二:試劑: TNTRT7 轉錄/翻譯、偶聯快速系統試劑盒、蛋氨酸、1mM

三:操作

1從-70℃中將 TNTRT7混合液取出,用手溫融化,迅速放于冰浴,試劑盒中的其他試劑室溫融化后,放于冰浴。

2:在一離心管中依次加入

TNTRT7混合液 40μl,

S-蛋氨酸2μl,

DNA模板1μg

無核酶水到50μl

用槍吸打混勻。

3:30℃保溫60-90分鐘

4:翻譯酶蛋白活性檢測或其他性質分析,放射自顯影或SDS-PAGE分析結果。

2：基因的誘導表達及表達產物的分離

蛋白質是基因產物，在進行基因功能研究、轉基因表達產物鑒定及利用工程菌株生產功能蛋白時都牽涉到外源基因產物的表達。目前基因產物的表達主要是將待表達基因構建到表達載體的特定啟動子下游的多克隆位點，然后將重組載體轉化或轉染受體材料，人工培養并誘導激活啟動子，使外源基因產物得以表達。受體材料主要有細菌、昆蟲、噬菌體及動物細胞等，相對于特定的材料有特定的載體。表達方式主要有融合和非融合表達，啟動子誘導有物理（如熱）和化學（如IPTG）誘導。非融合表達是在載體的啟動子與外源基因的起始密碼之間不存在任何閱讀框架，表達產物即為特定的外源基因產物；融合表達是載體啟動子與外源基因的起始密碼之間有閱讀框架，翻譯產物的起始密碼來自于載體，外源基因是載體閱讀框架的延伸，因此翻譯產物是載體蛋白與外源基因產物的融合體。
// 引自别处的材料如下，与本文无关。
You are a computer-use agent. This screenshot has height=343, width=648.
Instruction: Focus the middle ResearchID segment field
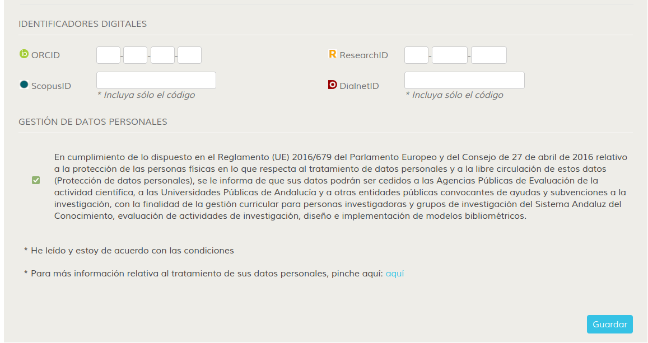tap(450, 55)
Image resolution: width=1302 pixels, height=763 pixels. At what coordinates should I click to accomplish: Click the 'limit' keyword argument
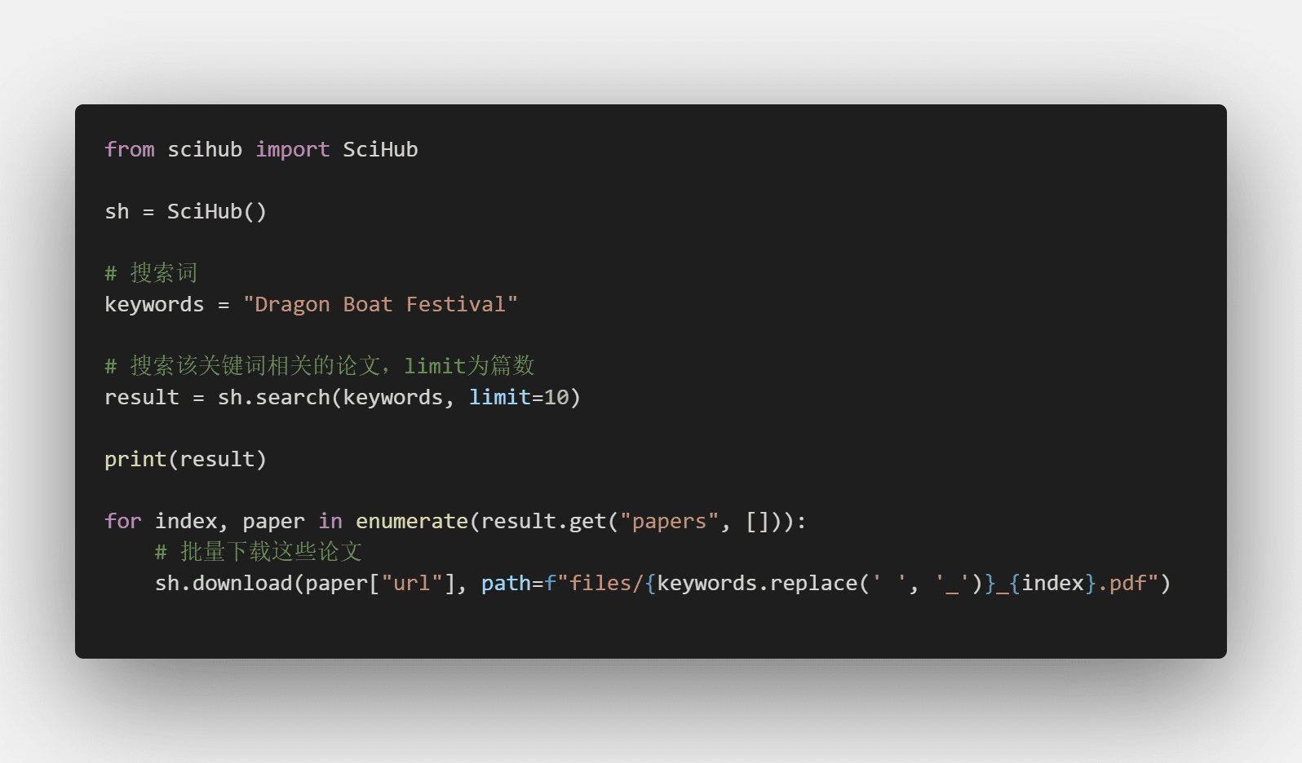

由于目前融合表達產物中來自于載體部分的蛋白常充當分離過程中的靶蛋白，因此該方法有利于純化表達產物。

本實驗即通過融合和非融合原核表達載體的利用，學習基因的誘導表達技術。

一非融合表達

儀器：搖床、培養箱、超凈臺

材料及試劑：載體為Pet-5a(如圖17－1)，菌株為BL21（DE3），誘導劑為IPTG。